Headlines for PE News 15/04/25
CBI Ghana Ltd. Invests $100 Million in LC3 Technology to Boost Local Cement Production
Housing Minister, Kenneth Gilbert Adjei Leads Ghana’s Delegation to Diaspora Property Expo (DPE 2025) in Canada
China’s Property Market Shows Signs of Recovery as Government Eases Restrictions
Kenneth Gilbert Adjei, Ghana’s Minister for Works, Housing and Water Resources, will lead a delegation of senior government officials and top real estate stakeholders to the Canada edition of the Diaspora Property Expo (DPE 2025), set for 24–25 May at the Delta Hotels Toronto Airport & Conference Centre.
Ghana takes centre stage this year, following a successful U.S. edition of the expo held in Philadelphia from 21–23 March.
The Diaspora Property Expo is one of Africa’s leading platforms for connecting diaspora communities with real estate opportunities on the continent.
The Canada edition was officially launched on 28 March at the Ghana Consulate in Toronto.
Speaking at the launch, Consul General Peter Kobina Taylor highlighted the critical role of Ghanaians abroad in driving the country’s economic transformation, particularly through investments in housing and infrastructure. Other speakers echoed this view, describing the expo as a vital bridge between Ghana and the Canadian diaspora.
The two-day event in Toronto promises engaging panel discussions, cultural exhibitions, and strategic presentations from leaders in Ghana’s real estate sector, government, and business. Attendees will have access to exclusive networking sessions with developers, financial institutions, and fellow investors from both Ghana and Canada.
Verus Nartey, Executive Director of Diaspora Property Investment Ltd, described the event as a golden opportunity to connect with credible real estate opportunities in Ghana. In a special message, Minister Adjei called on Ghanaians in Canada to take advantage of the initiative.
Also joining the delegation to Toronto are Rev. Yaw Osei, Chief Director of the Ministry, and Dr James Orleans Lindsay, President of GREDA. Organisers of DPE 2025 Canada include Diaspora Property Investment Ltd, Aim 2 Impact, Made in Ghana Consulting Ltd, the Ministry of Foreign Affairs, the Ghana Real Estate Developers Association (GREDA), and Ghana’s diplomatic missions in Canada.
CBI Ghana Ltd., the makers of Supacem Cement, have committed $100 million to LC3 technology, marking a bold move to harness local raw materials for cement production. The new facility in Tema—the world’s largest LC3 plant—offers a homegrown answer to Ghana’s clinker dependency, using readily available local resources instead of imports.
Commercial Director Kobby Adams credited the Ghana Standards Authority for clearing the path with its adoption of the GS PAS 5:2024 LC3 standard. The milestone followed two years of collaboration between Ghanaian institutions like KNUST, the University of Ghana, and BRRI, along with global universities and labs.

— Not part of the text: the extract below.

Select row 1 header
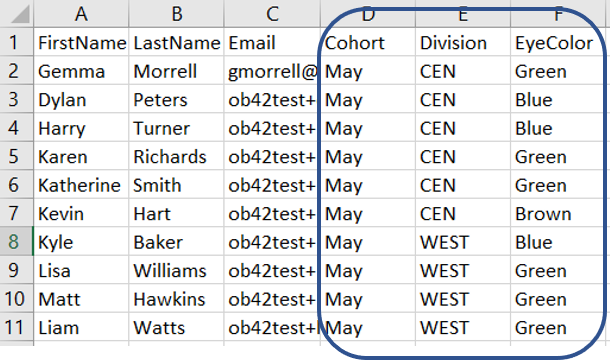 (x=17, y=42)
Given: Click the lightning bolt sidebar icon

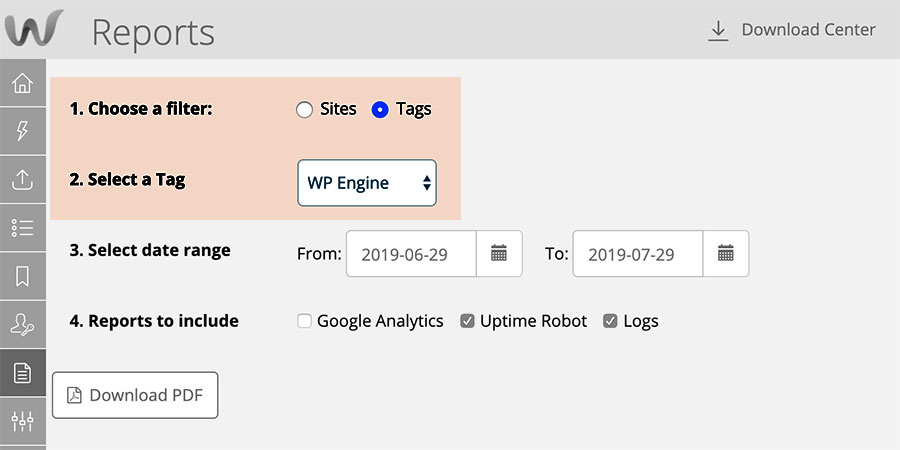Looking at the screenshot, I should pyautogui.click(x=22, y=131).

The LC3 project brings direct benefits to consumers and communities. For the cement market, it offers relief from clinker-induced shortages and price volatility. Mr Adams noted that between December and February, the cedi depreciated by 5.6 per cent, while global uncertainties and rising export prices from the Mediterranean region drove clinker costs higher.
By producing a substantial share of cementitious material locally, Supacem expects to stabilise the supply chain, reduce prices, and ensure affordability. Already, the plant has created more than 160 direct jobs and introduced skills training, particularly for women, in Tema and Torgome. Beyond economic gains, the shift to LC3 technology significantly cuts CO₂ emissions, making it a greener and more sustainable alternative.
China’s troubled property market is beginning to show tentative signs of recovery following a series of bold measures by the central government aimed at restoring confidence and stimulating home purchases. In major cities like Beijing, Shanghai, and Shenzhen, housing demand is gradually picking up after years of declining sales and developer defaults.
Recent policies introduced by Chinese authorities include slashing minimum down payments for first-time homebuyers, lowering mortgage rates, and relaxing home purchase restrictions in several urban centres. Analysts say these interventions signal a strategic shift by Beijing to stabilise the real estate sector, which contributes nearly 30% to the country’s GDP when related industries are considered.
Developers such as Country Garden and Vanke have begun to benefit from improved liquidity conditions, and new home prices have shown modest month-on-month gains in some regions for the first time since mid-2022. While challenges remain—especially in smaller cities and with unfinished housing projects—the outlook is cautiously optimistic.
Market watchers believe sustained government support, coupled with increased consumer confidence, could lead to a gradual rebound, making China’s property sector one to closely watch in 2025.